→ Set problem: Repeat word for word the part of the article on building a Heroku buildpack for uv starting at "One problem with" and ending at "environments and dependencies.".

##### Selected extract #####

Building a Heroku Buildpack to Work with the uv Package Manager
Be it for our own internal tooling or on our client’s projects, we’ve used a variety of package managers. When building our newest tool, we decided to try out the uv
package manager that’s been talked about a lot.
One problem with that, though, is that lack of support for uv
in Heroku’s Python buildpacks. There’s an issue open in the Heroku roadmap to support it, but it is not supported yet.
We weren’t going to let that little hiccup stop us from using uv
though. Inspired by the python-poetry-buildpack
, we built our own little heroku-uv-buildpack
that allowed us to deploy our application to Heroku.
Created by Astral, the same folks behind the ruff
linter and formatter, uv
is a very powerful package manager (and more) that allows you to easily manage your Python environments and dependencies.
Our focus here is on the buildpack, but if you’re curious to read more about the tool, check out this uv Deep Dive
article by SaaS Pegasus .
Heroku Buildpacks
Per Heroku’s documentation on buildpacks:
Buildpacks are a set of scripts that transform code into a deployable artifact with minimal configuration that gets executed on a dyno.
Heroku has officially supported buildpacks that provide support for several languages and frameworks, including Python. It also allows you to create custom buildpacks and to compose multiple buildpacks, which run in sequence.

##### Raw data #####

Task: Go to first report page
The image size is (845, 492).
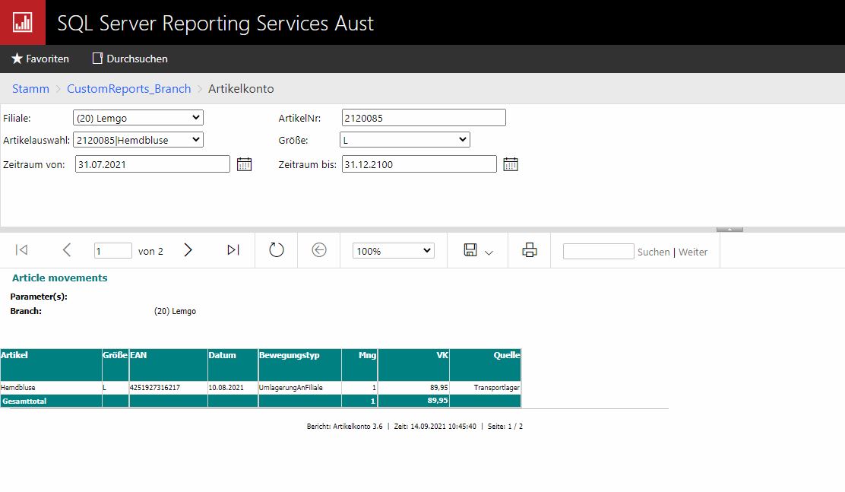Action: click(x=22, y=250)
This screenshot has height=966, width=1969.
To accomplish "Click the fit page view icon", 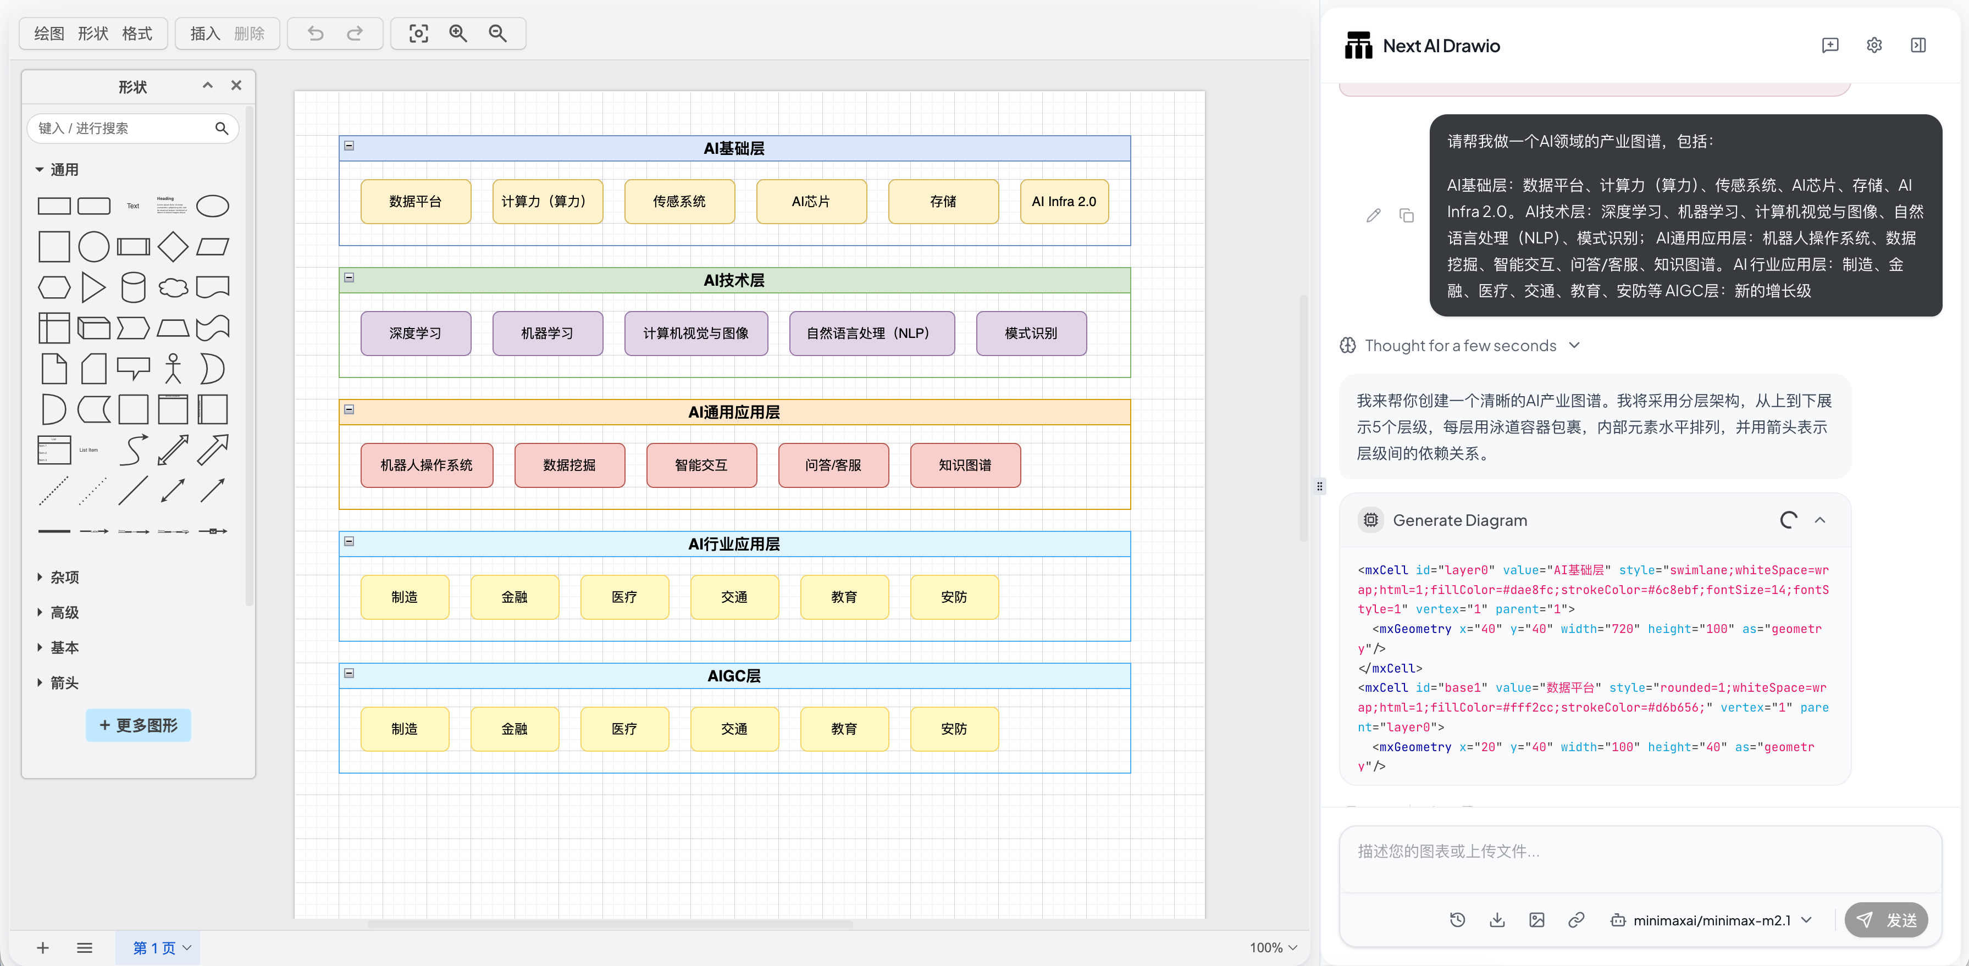I will click(x=418, y=34).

#####

→ Written solution:
One problem with that, though, is that lack of support for uv
in Heroku’s Python buildpacks. There’s an issue open in the Heroku roadmap to support it, but it is not supported yet.
We weren’t going to let that little hiccup stop us from using uv
though. Inspired by the python-poetry-buildpack
, we built our own little heroku-uv-buildpack
that allowed us to deploy our application to Heroku.
Created by Astral, the same folks behind the ruff
linter and formatter, uv
is a very powerful package manager (and more) that allows you to easily manage your Python environments and dependencies.